The rhythm of the desert is choppy but consistent: Wake up early and hike as far as possible before the sun slows you to a slog. Post up in shade for a few hours, chatting, reading, writing, or sleeping. As the heat weakens, pack up and hike fast and hard to regain the ground you didn’t cover during the siesta. Starting in May as a normal hiker, there is a constant undercurrent of stress with every choice you make: If I do X, will I make it to Canada before the snow starts? Then the mental anguish about pondering the future when I’m trying to be present. Longer days in the desert will mean a more leisurely time in the Sierras – these incomprehensible mountains that seem a lifetime away. But longer days in the desert mean pain, sweat, blisters, sand in places you shouldn’t have sand. Snow seems like a myth; surely it could never snow on this trail (famous last words, I think, as I write this post-summer-snow-squall in the Sierras, but we’ll get to that in a few posts time…).

The Map Unfurls

By the end of the third week I was loosely hiking with a small group of similarly-paced individuals. We walked from a quiet desert tent site six miles south of the McMuffins across an interstate teeming with cars that could bring us to LA in a matter of hours. It was concrete hot. The trail crossed a low wash and went through a tunnel, winding past brokedown cars in frustrating sand that sucked me down. We crossed a train track where the goods of America are transported back and forth before starting to climb and climb and climb.
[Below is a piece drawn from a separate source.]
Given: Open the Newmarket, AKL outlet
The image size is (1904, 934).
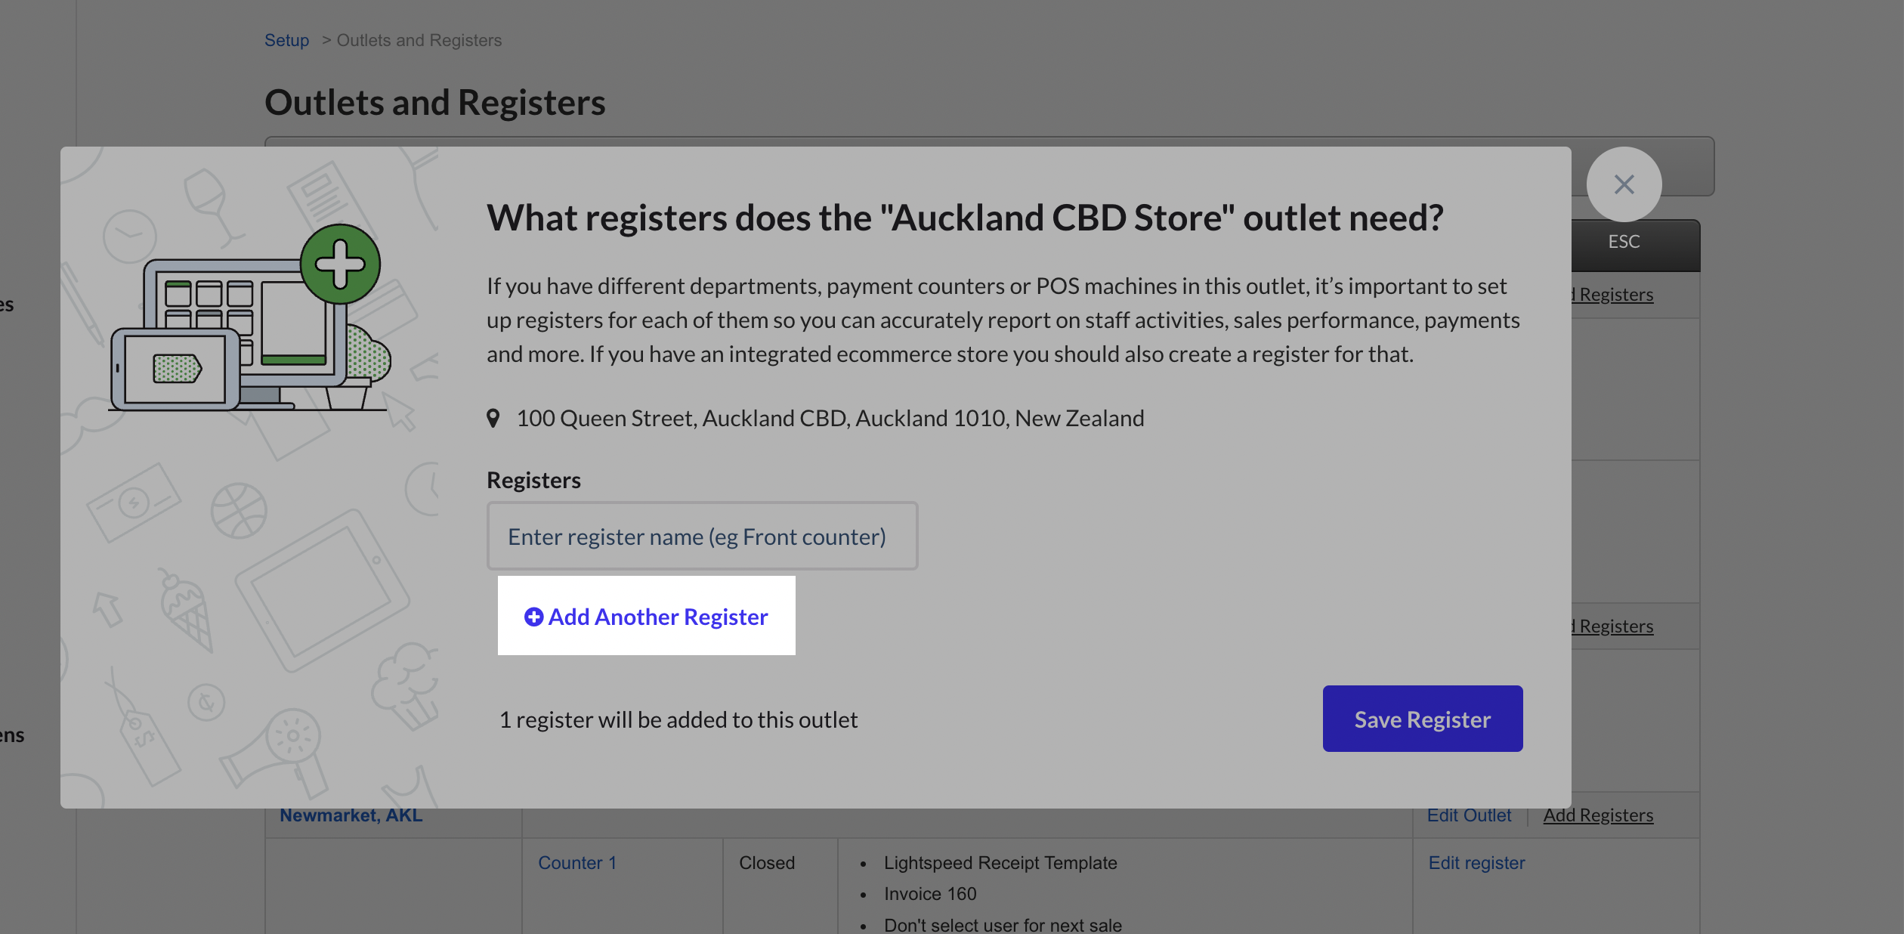Looking at the screenshot, I should point(351,815).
Walking brings the map to life beneath your feet. You get to understand what the 2-D topo lines of mountains and valleys mean in terms of distance, elevation, grade, terrain, ache, sweat. The light dwindled and the air got colder as we trudged into pines towards an arbitrary mile marker that would make it a marathon day. At the crest of the hill, the sun was setting pink and the chill turned quite cold. There was Wrightwood in the distance, lights on, eight miles away. Time for town, again? Yes, please.